The right to data portability allows individuals to obtain and reuse their personal data for their own purposes across different services. It allows them to move, copy or transfer personal data easily from one IT environment to another in a safe and secure way, without affecting its usability. Doing this enables individuals to take advantage of applications and services that can use this data to find them a better deal or help them understand their spending habits.

3.7 Right to Object

The GDPR gives individuals the right to object to the processing of their personal data in certain circumstances. Individuals have an absolute right to stop their data being used for direct marketing. In other cases where the right to object applies, NFS may be able to continue processing if we can show that we have a compelling reason for doing so. An individual can make an objection to NFS verbally or in writing. NFS would usually respond within one month to an objection.

3.8 Rights Related to Automated Decision Making Including Profiling

NFS does not carry out any automated decision making or profiling.

4 REGISTER OF REQUESTS

NFS will keep a record of all subject access requests, requests for rectification, requests for erasure, requests to restrict processing, requests for data portability, objections and personal data breaches. We will do this whether requests are made verbally or in writing. All requests, whether verbally on in writing, will be passed to the chief executive.

5 DATA CONTROLLER AND DATA PROTECTION OFFICER

The data controller and data protection officer is the chief executive (currently Victoria Docherty), who can be contacted at tor.docherty@newfamilysocial.org.uk or New Family Social, Harvey’s Barn, Park End, Swaffham Bulbeck, Cambridge, CB25 0NA. The controller shall be responsible for, and be able to demonstrate, compliance with the principles.

6 SECURITY

A key principle of the GDPR is that you process personal data securely by means of ‘appropriate technical and organisational measures’ – this is the ‘security principle’.

We will take steps to ensure the ‘confidentiality, integrity and availability’ of our systems and services and the personal data we process within them, including consideration of web security and password security.

7 COMPLAINTS

If you have any concerns about NFS’s processing of your data, please contact the chief executive. You have the right to contact the information commissioner’s office (ICO) at any time.

8 PERSONAL DATA BREACHES

The GDPR introduces a duty on all organisations to report certain types of personal data breach to the relevant supervisory authority. NFS must do this within 72 hours of becoming aware of the breach, where feasible. If the breach is likely to result in a high risk of adversely affecting individuals’ rights and freedoms, NFS must also inform those individuals without undue delay. NFS will also keep a record of any personal data breaches, regardless of whether we are required to notify.

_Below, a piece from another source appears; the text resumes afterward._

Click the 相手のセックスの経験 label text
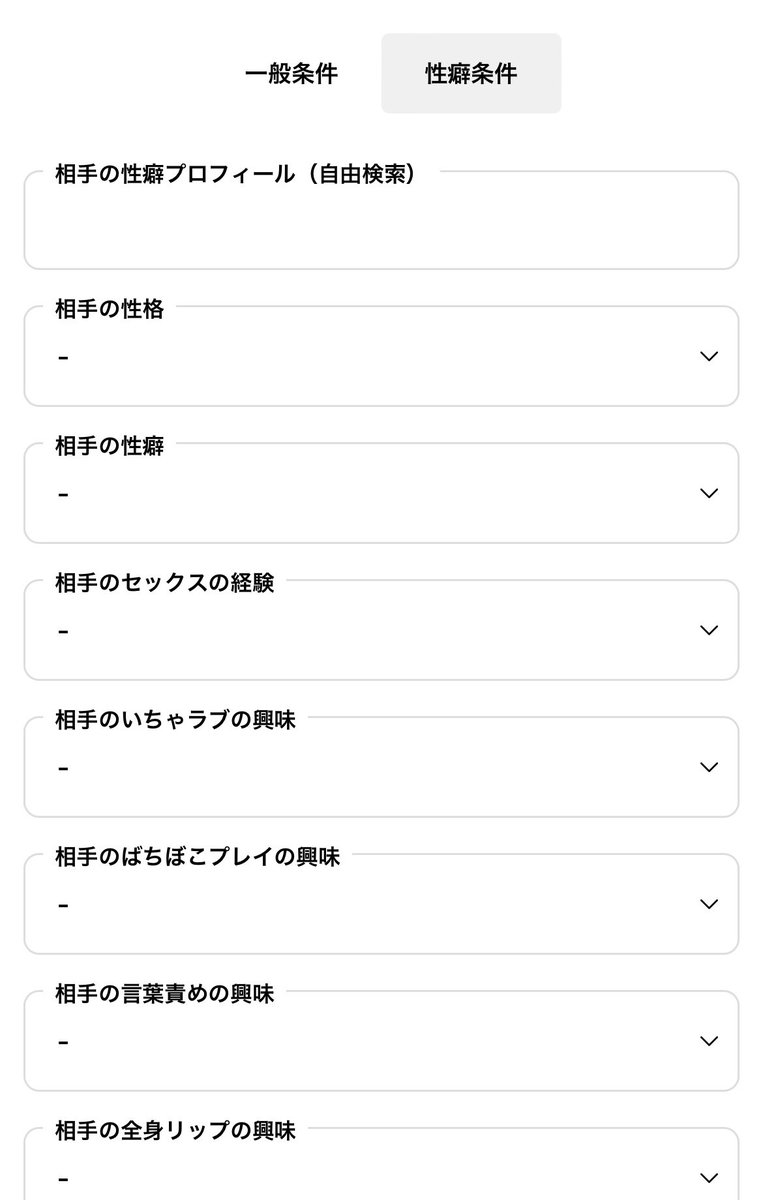 point(164,583)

A personal data breach can be broadly defined as a security incident that has affected the confidentiality, integrity or availability of personal data. In short, there will be a personal data breach whenever any personal data is lost, destroyed, corrupted or disclosed; if someone accesses the data or passes it on without proper authorisation; or if the data is made unavailable, for example, when it has been encrypted by ransomware, or accidentally lost or destroyed.

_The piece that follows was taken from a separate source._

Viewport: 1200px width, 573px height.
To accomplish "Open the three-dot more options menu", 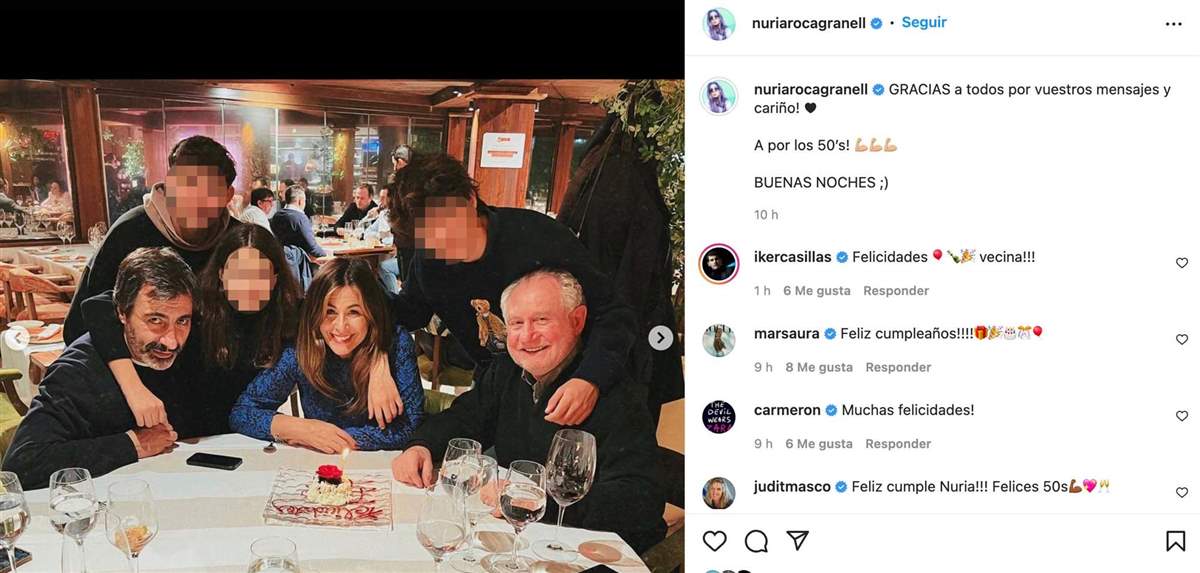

Personal data breaches can include:

• access by an unauthorised third party;
• deliberate or accidental action (or inaction) by a controller or processor;
• sending personal data to an incorrect recipient;
• computing devices containing personal data being lost or stolen;
• alteration of personal data without permission; and
• loss of availability of personal data.

9 PRIVACY NOTICE

Here at New Family Social we take your privacy seriously and will only use your personal information to administer your membership/affiliation and to provide the products and services you have requested from us.

From time to time we will also contact you with details of the following (or send you the following):

• News
• Events
• Magazines/publications
• Research and media requests
• Requests for volunteers
• Fundraising requests
• Website notifications
• Other communications that you might legitimately expect as part of your membership/affiliation.

10 SOURCES

This policy was based on information provided by the ICO.